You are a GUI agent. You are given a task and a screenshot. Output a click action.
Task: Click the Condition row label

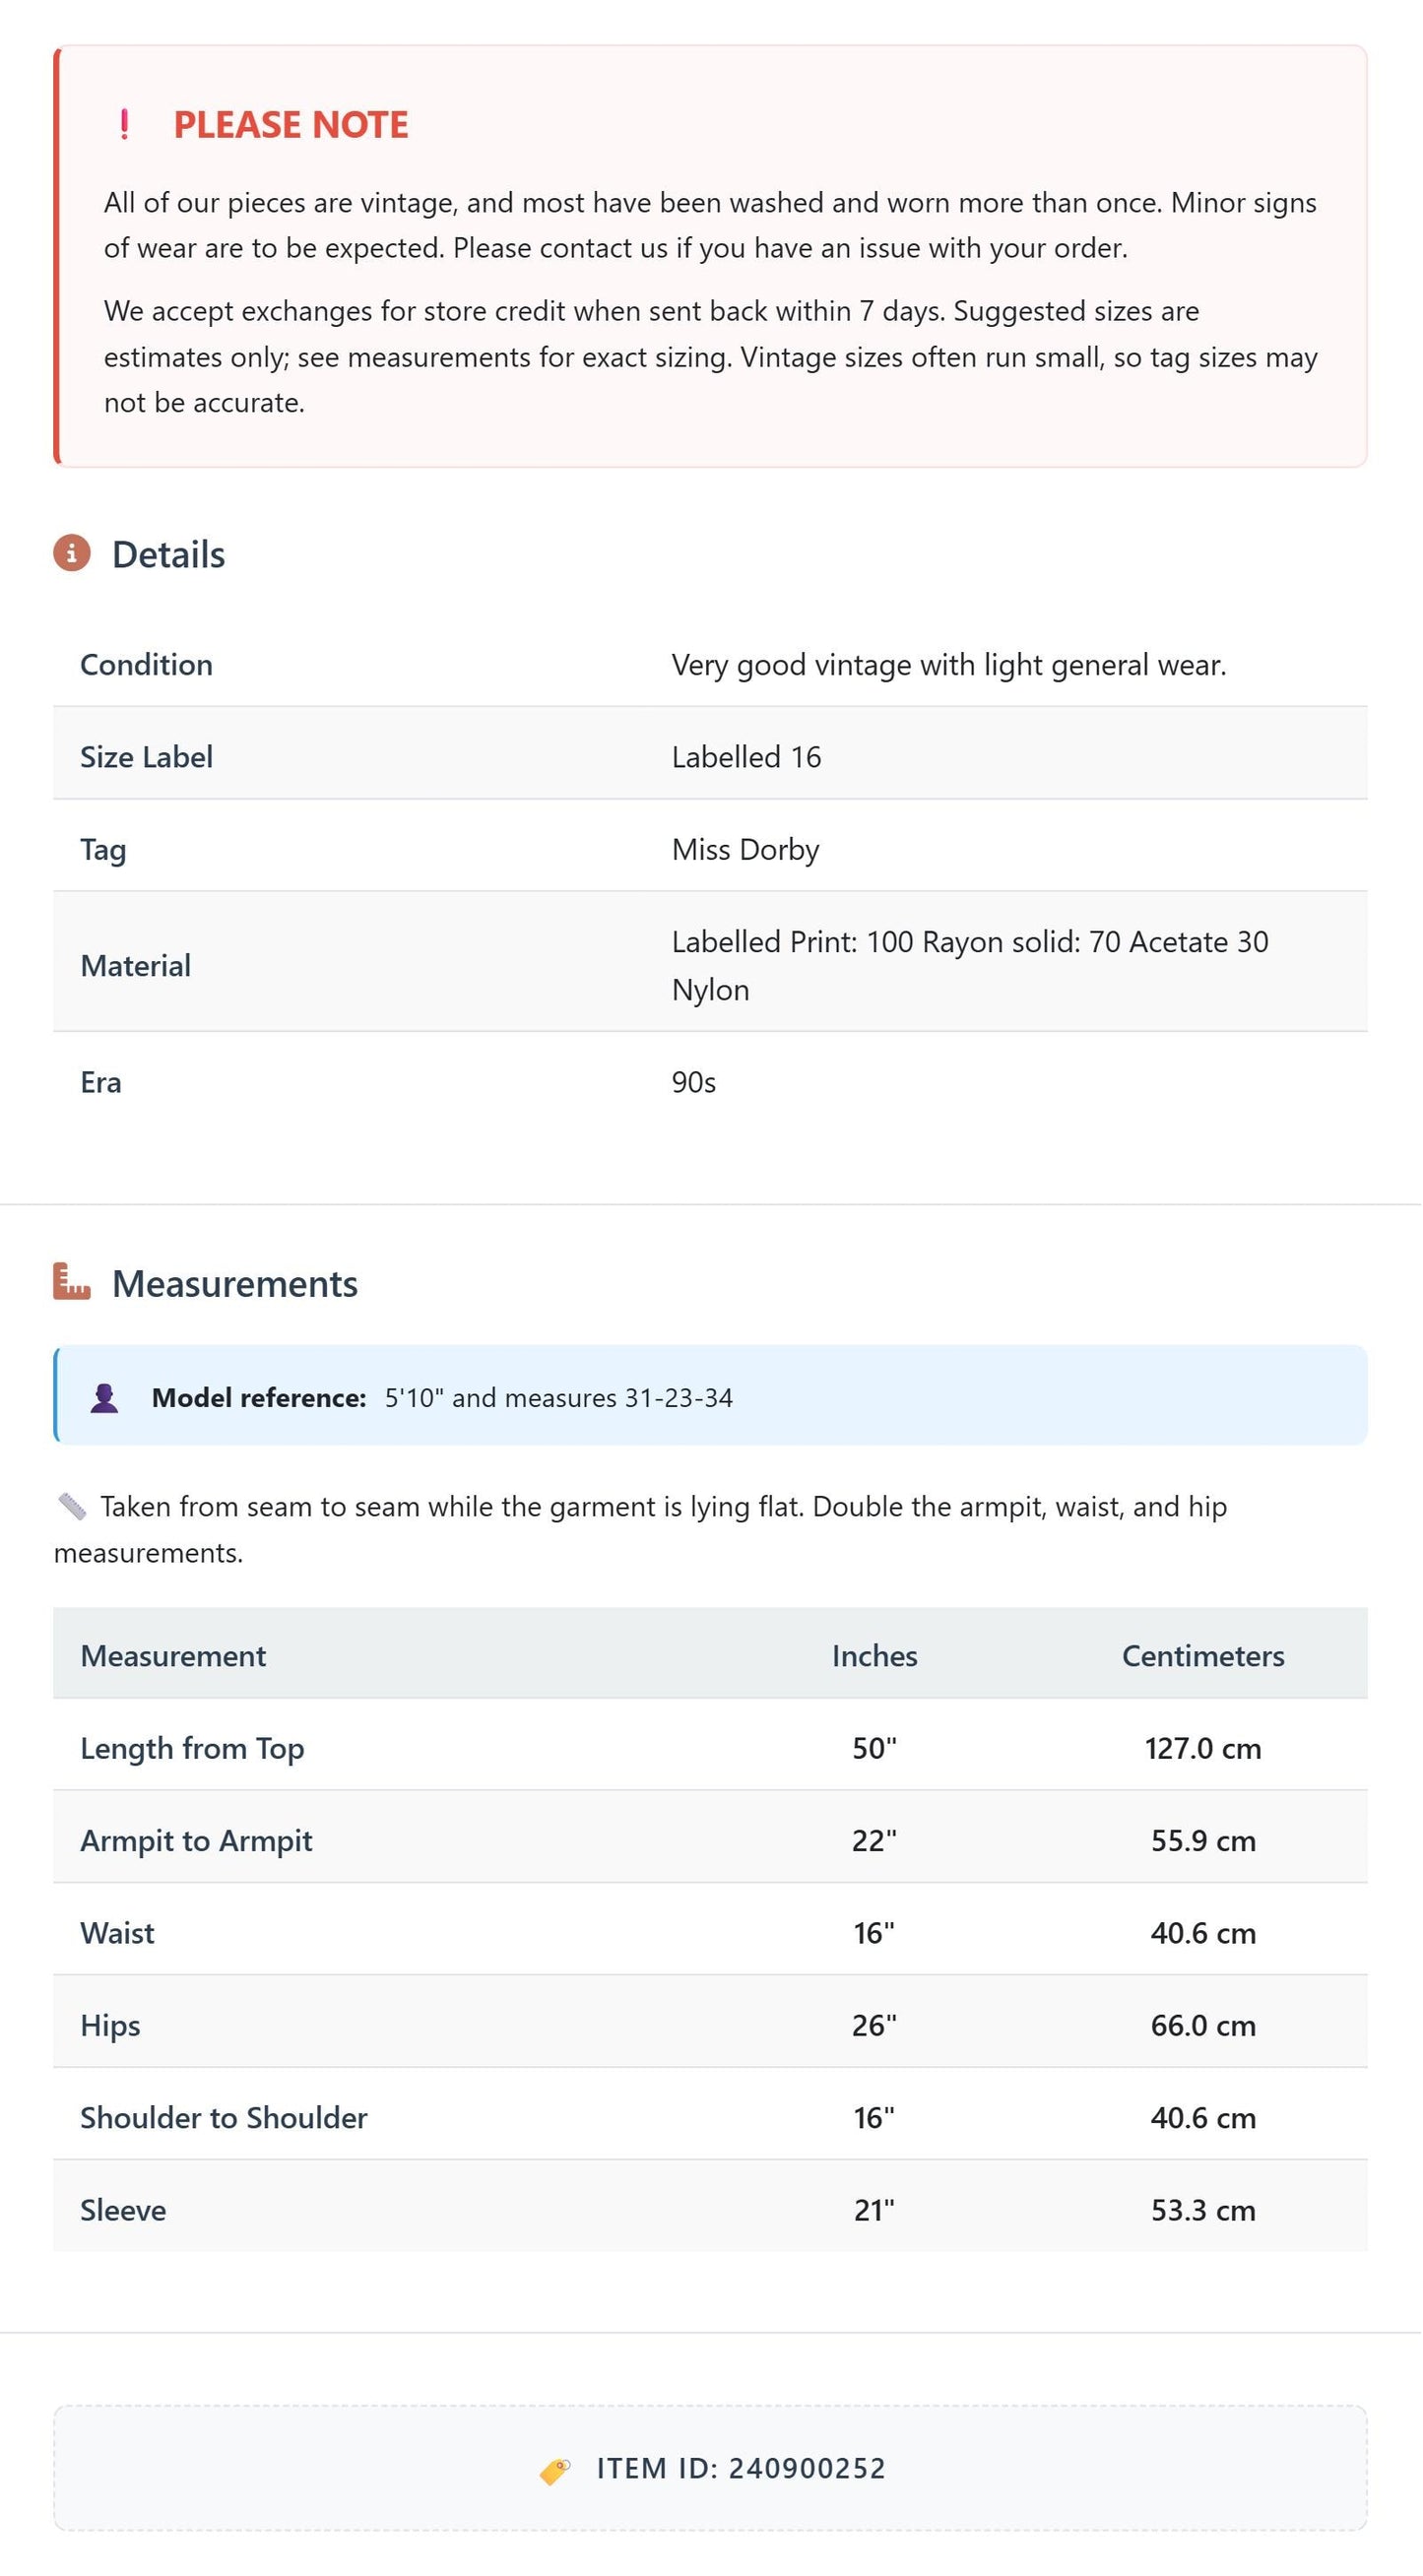point(146,665)
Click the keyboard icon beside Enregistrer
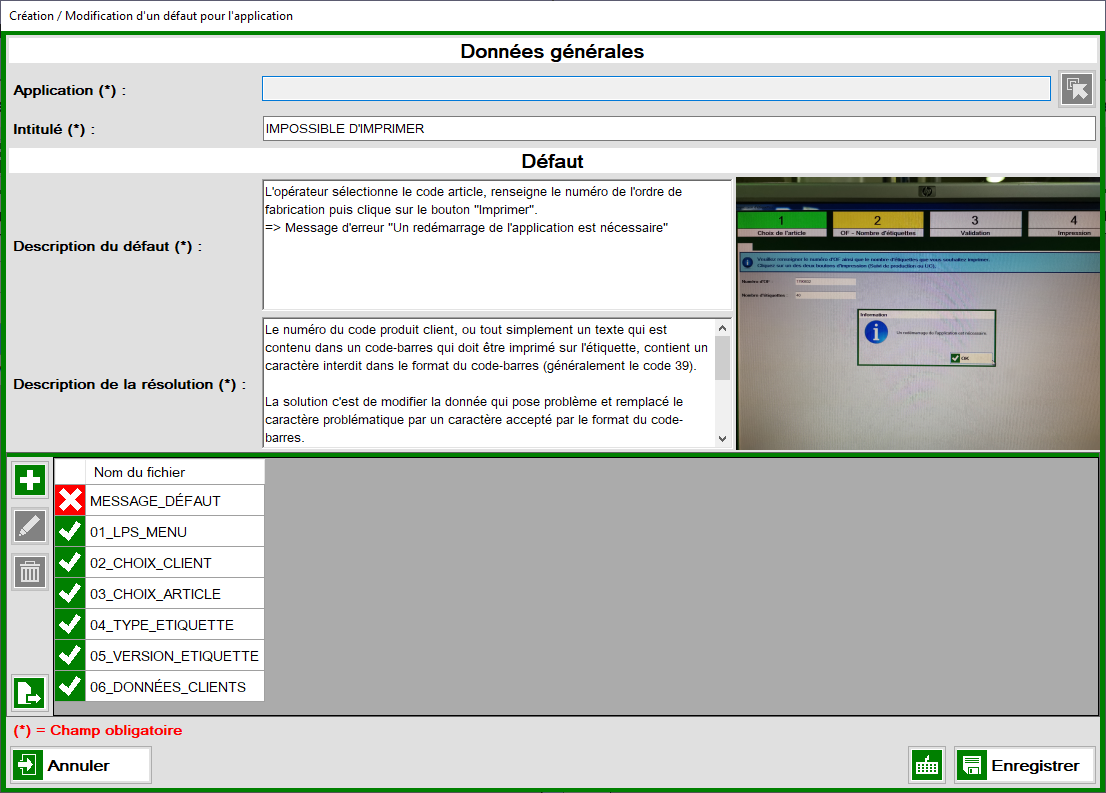The width and height of the screenshot is (1106, 793). (x=927, y=766)
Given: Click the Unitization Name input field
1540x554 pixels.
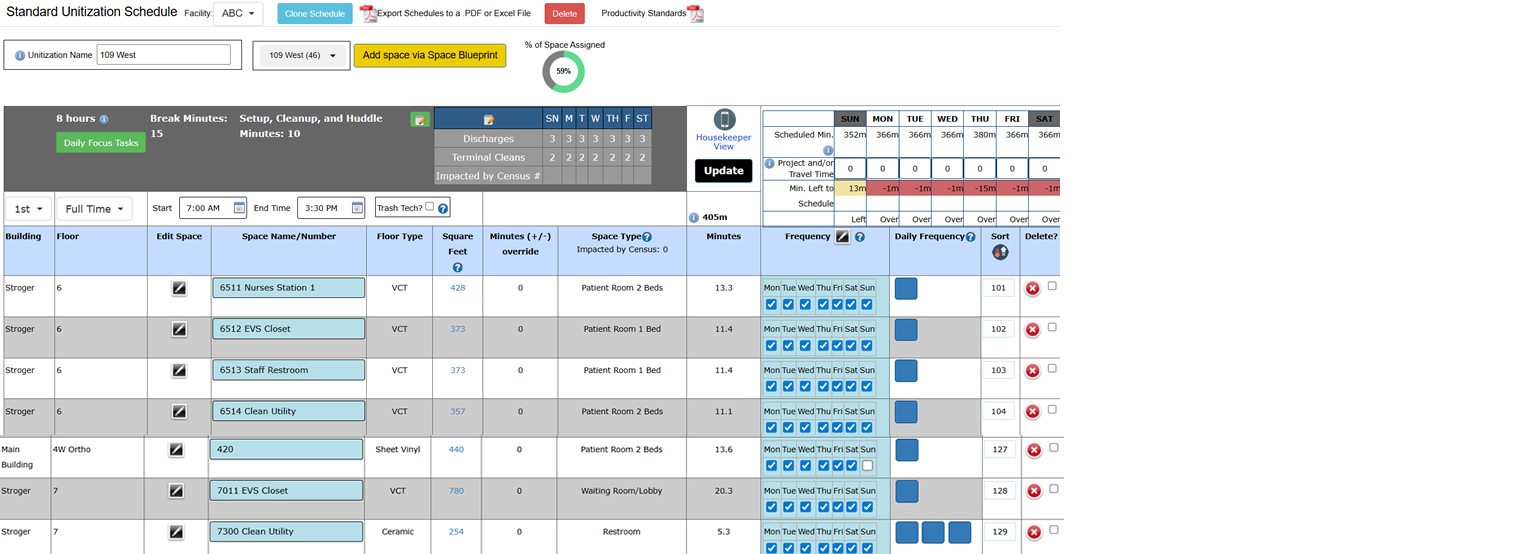Looking at the screenshot, I should click(163, 55).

§ Your assignment:
Nothing but the lines from the line containing "Given: Click the Unitization Name input field" through the last line of the records above should be written out, exactly and without the pictures.

§ Answer space:
Given: Click the Unitization Name input field
1540x554 pixels.
Looking at the screenshot, I should click(163, 55).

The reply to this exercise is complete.